Introduction to Battery Urban Farm

Last Thursday I spent the day harvesting, seeding, and expanding my mind at Battery Urban Farm, nestled in between steel and glass office towers, in the long shadow of the new Freedom Tower at Ground Zero, bounded by New York Harbor and its islands – Governor’s, Staten, Liberty, Ellis; a one-acre farm shaped like a turkey in honor of the wild turkey named Zelda who lives in the park. Battery Urban Farm, omnipresent and unavoidable to passing buses and tourists who are headed to see the sights but find themselves surrounded by tomatoes and eggplants and sweet potatoes on the way there, find themselves stunned and silenced by the unexpected presence of a farm here, a true surprise in the financial district of this big city of ours. Even with the rumbling of the 1 train underneath, and the steady elliptical motion of the city picking up speed, working, and finally decelerating, there is serenity inside the bamboo that lines the perimeter of the farm.

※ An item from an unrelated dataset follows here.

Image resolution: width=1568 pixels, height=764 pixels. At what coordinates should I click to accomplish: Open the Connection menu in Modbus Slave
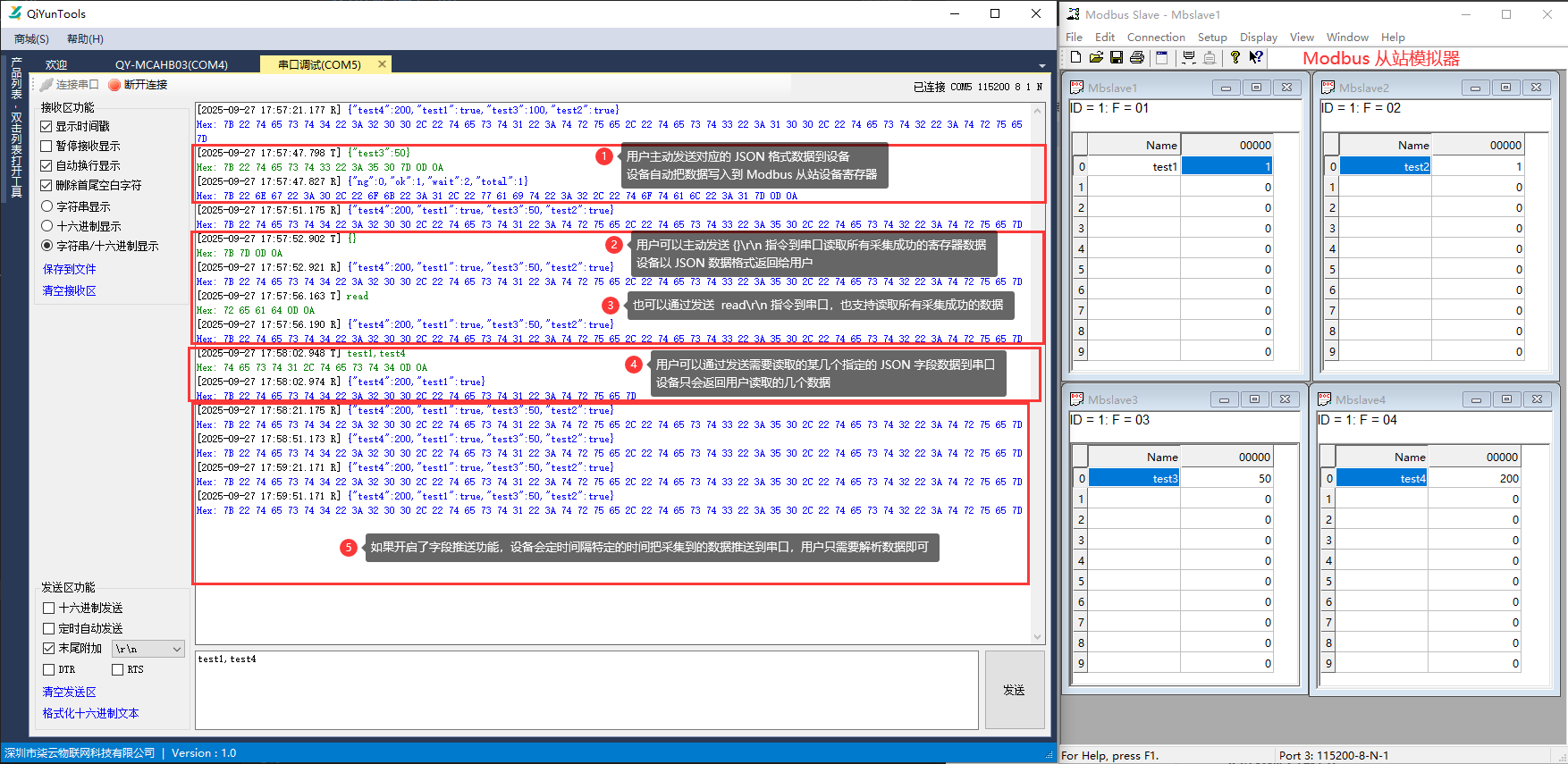(x=1155, y=38)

This is not on a rooftop, not on a vacant neglected lot; this is not hidden, this farm; this is in Battery Park, on public land, where thousands of eyes each day will see what can and should be done with land in our cities – land used to grow food, to educate young people, to provide beauty. In the presence of so much history – the unique flavor of what was the first Dutch settlement here, the Statue of Liberty, Ellis Island, Castle Clinton – here is an acre that represents a return, a rebirth, and at the same time a look towards the future: growing food on the land of New York, for all to see and share, a remembering and a reconnecting to how it is that we stay alive each and every day. This one acre enlivens the park with possibility, it provides food to local school cafeterias and provides opportunities for local school kids to learn – the true seeds for a cultural shift in future generations. This farm is a return; yet in a sense, by flourishing in the shadow of towers, it is also something entirely new.